» Job
Pull out every line in the rows below that contains the string "navigation", copying each such line whole. Case counts.

Item-finding rows
"""

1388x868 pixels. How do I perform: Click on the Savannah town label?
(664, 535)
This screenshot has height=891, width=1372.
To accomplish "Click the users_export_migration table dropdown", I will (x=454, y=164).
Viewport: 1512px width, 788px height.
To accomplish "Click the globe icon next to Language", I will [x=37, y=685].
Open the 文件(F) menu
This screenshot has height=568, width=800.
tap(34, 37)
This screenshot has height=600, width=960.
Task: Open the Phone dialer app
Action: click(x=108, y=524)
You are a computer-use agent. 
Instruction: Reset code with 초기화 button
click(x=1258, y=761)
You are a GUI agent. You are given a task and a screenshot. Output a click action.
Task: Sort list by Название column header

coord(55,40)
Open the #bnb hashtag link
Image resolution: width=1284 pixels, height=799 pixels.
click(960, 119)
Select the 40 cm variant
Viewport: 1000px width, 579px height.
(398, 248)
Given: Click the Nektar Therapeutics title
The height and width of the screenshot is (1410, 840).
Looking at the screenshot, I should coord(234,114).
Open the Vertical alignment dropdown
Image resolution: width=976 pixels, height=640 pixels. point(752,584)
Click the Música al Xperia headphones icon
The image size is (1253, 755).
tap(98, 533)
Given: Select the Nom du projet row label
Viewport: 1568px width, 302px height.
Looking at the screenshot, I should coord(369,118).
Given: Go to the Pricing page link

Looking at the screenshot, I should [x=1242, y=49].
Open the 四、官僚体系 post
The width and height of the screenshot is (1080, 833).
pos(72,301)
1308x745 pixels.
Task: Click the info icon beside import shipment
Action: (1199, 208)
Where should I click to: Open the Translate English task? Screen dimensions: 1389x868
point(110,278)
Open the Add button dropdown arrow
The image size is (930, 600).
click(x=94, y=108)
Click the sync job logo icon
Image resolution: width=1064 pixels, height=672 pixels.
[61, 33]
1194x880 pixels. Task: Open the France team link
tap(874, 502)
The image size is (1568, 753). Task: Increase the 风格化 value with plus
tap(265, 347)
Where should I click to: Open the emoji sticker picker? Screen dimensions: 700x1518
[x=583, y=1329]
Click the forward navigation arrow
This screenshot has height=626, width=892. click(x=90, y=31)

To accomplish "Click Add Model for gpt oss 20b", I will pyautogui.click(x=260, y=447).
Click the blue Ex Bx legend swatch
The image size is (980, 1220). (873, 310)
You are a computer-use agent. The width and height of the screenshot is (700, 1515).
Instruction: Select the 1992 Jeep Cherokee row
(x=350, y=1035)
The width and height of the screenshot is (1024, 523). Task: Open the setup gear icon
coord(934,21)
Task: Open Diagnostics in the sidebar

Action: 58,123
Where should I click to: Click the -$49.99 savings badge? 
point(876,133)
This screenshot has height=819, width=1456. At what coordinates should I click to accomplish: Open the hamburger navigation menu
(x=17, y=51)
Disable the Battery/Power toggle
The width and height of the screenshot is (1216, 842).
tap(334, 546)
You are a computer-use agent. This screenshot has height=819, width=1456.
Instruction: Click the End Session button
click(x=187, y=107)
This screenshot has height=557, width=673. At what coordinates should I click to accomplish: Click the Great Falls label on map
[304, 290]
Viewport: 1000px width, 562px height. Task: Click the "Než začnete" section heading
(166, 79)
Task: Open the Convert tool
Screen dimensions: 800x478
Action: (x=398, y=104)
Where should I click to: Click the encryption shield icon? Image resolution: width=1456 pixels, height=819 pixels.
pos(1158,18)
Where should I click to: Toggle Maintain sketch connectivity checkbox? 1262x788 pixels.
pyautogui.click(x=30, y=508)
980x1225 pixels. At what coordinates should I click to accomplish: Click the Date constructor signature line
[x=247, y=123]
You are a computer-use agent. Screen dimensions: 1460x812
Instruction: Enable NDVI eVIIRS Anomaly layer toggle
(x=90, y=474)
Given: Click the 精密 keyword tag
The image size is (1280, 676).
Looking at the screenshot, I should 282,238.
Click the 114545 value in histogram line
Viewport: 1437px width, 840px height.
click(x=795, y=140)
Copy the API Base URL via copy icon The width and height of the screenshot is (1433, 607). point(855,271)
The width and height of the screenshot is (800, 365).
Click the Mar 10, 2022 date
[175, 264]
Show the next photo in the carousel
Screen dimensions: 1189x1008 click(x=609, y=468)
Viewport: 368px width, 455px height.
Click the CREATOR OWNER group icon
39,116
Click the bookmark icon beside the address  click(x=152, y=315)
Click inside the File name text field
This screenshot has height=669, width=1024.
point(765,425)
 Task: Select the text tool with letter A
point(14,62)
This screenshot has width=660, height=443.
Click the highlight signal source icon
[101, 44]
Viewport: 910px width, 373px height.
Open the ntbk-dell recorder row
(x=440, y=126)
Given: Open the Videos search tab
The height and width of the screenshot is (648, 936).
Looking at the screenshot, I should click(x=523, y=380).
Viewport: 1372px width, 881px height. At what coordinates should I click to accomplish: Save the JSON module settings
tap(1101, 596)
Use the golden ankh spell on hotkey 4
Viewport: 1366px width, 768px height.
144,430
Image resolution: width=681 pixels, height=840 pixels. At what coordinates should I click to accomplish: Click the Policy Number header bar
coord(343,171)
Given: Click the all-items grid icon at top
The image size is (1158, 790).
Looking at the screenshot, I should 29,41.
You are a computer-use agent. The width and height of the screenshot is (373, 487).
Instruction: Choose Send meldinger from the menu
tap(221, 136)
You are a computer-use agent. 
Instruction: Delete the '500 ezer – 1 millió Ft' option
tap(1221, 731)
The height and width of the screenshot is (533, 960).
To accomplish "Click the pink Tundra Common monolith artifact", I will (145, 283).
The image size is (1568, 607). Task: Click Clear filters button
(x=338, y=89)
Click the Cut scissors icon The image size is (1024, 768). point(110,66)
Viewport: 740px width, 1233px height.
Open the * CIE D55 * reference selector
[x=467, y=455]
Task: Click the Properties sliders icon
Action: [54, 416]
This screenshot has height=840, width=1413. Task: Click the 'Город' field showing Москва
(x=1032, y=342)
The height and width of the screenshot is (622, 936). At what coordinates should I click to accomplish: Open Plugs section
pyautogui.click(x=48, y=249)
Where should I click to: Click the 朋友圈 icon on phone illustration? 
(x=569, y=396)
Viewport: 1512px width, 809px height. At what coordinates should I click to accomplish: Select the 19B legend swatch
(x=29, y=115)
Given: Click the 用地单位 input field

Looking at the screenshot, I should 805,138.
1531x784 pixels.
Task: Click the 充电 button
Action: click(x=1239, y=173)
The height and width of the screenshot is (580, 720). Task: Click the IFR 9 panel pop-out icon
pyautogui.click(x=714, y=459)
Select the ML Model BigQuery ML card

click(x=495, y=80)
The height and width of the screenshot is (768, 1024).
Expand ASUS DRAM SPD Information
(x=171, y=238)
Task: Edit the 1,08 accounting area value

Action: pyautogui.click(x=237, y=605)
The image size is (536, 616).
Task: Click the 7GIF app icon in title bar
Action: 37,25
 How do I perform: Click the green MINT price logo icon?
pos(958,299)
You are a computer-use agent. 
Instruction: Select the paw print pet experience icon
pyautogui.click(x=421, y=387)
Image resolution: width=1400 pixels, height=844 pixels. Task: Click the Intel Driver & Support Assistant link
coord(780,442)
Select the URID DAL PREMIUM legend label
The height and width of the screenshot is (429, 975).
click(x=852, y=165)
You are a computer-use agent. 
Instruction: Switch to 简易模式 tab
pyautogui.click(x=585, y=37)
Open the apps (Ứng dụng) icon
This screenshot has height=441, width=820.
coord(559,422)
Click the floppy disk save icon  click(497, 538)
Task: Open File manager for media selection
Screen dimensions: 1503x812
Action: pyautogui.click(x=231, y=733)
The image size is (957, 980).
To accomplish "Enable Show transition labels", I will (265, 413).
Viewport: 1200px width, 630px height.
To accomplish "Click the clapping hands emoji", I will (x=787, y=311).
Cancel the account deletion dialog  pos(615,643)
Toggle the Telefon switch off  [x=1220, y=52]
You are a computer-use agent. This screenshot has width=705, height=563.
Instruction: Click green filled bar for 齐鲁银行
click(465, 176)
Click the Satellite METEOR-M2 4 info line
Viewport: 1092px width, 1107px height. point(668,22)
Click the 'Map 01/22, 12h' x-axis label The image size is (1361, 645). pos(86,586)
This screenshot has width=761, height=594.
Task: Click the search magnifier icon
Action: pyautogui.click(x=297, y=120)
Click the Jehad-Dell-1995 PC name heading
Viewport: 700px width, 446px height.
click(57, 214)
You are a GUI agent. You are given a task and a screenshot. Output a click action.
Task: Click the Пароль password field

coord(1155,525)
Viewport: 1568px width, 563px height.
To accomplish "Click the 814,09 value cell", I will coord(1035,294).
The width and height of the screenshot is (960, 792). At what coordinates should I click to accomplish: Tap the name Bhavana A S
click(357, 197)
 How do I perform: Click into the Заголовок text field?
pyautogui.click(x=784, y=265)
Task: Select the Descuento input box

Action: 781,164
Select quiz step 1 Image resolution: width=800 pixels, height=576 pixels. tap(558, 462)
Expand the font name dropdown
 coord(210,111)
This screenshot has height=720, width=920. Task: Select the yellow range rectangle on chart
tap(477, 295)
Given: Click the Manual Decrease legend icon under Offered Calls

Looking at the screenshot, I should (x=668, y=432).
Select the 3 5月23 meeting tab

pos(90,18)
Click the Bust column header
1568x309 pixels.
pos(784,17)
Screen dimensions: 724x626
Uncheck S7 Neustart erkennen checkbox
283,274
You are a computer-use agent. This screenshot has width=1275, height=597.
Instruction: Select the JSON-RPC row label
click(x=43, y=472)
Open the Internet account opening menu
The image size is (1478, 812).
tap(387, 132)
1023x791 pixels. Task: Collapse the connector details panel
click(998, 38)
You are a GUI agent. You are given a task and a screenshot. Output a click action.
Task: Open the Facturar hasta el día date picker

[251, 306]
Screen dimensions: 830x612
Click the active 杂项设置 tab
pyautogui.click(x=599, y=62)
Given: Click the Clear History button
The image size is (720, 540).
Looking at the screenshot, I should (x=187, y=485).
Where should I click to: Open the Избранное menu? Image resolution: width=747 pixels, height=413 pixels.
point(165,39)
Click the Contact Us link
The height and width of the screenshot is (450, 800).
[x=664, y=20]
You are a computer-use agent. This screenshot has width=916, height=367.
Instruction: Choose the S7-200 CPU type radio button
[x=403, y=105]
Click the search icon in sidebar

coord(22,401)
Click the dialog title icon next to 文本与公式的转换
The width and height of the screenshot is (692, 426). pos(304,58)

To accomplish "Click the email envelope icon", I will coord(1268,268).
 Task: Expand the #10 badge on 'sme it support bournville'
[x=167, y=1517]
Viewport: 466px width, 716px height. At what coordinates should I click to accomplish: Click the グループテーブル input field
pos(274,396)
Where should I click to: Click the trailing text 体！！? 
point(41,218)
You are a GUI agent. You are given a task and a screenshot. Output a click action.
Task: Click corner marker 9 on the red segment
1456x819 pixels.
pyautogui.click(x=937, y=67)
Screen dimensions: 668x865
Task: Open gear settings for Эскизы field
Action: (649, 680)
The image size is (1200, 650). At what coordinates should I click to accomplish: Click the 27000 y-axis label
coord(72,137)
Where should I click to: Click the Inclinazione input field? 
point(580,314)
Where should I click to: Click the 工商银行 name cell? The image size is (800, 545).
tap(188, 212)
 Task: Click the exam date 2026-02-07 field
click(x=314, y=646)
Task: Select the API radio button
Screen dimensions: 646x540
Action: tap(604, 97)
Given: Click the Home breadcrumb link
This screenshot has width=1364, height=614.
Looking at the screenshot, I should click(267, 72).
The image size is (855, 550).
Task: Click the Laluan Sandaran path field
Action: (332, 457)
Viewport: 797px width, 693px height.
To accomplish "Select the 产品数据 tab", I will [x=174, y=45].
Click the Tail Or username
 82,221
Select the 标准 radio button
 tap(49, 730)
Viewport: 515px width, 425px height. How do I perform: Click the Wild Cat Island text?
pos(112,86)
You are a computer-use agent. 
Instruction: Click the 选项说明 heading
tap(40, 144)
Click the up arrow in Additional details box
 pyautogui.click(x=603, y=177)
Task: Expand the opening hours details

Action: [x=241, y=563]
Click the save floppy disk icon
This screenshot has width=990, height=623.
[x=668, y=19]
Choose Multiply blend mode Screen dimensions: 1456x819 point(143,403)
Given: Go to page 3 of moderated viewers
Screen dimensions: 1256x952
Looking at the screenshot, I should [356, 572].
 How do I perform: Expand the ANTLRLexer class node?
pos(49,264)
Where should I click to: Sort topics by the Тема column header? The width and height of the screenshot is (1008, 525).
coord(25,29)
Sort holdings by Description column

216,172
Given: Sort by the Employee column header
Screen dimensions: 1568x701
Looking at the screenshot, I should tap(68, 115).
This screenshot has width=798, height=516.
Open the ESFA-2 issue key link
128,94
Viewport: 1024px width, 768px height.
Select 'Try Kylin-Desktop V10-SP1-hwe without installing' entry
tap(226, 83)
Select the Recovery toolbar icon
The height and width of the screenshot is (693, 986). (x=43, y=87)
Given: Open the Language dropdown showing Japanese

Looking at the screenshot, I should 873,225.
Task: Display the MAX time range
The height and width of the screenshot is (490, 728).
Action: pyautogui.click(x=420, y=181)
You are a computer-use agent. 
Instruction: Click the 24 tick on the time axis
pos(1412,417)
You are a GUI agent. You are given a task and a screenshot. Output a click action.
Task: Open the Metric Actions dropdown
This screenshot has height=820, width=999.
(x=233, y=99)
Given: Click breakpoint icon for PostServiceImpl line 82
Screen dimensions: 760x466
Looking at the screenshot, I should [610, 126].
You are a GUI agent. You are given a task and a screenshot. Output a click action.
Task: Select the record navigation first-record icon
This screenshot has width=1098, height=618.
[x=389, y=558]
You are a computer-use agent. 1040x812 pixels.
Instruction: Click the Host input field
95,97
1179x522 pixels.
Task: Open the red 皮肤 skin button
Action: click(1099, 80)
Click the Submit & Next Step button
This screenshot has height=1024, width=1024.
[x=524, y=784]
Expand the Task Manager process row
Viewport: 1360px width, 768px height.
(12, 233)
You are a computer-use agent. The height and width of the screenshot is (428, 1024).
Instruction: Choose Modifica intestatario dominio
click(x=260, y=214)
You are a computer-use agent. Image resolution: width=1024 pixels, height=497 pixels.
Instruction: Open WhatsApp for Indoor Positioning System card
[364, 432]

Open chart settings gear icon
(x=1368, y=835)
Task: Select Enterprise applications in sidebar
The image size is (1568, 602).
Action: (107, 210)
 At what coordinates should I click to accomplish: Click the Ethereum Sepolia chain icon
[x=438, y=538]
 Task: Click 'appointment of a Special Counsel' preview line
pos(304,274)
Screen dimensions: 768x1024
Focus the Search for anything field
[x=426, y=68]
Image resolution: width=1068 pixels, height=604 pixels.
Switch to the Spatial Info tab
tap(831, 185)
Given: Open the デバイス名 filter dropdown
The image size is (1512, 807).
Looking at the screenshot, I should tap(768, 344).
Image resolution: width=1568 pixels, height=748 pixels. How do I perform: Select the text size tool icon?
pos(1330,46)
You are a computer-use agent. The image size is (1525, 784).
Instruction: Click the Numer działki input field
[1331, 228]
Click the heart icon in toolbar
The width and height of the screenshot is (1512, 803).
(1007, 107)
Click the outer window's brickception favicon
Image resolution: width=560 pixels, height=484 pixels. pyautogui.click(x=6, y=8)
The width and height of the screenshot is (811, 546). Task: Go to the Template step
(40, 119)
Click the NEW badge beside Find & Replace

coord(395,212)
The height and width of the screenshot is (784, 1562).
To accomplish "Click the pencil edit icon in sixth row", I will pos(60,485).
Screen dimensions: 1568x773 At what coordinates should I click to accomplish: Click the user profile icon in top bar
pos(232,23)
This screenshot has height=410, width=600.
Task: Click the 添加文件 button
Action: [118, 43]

"""

» Task result
Click the forward navigation arrow
This screenshot has height=819, width=1456. At what coordinates should I click to accomplish: Open the hamburger navigation menu
Task: Select the record navigation first-record icon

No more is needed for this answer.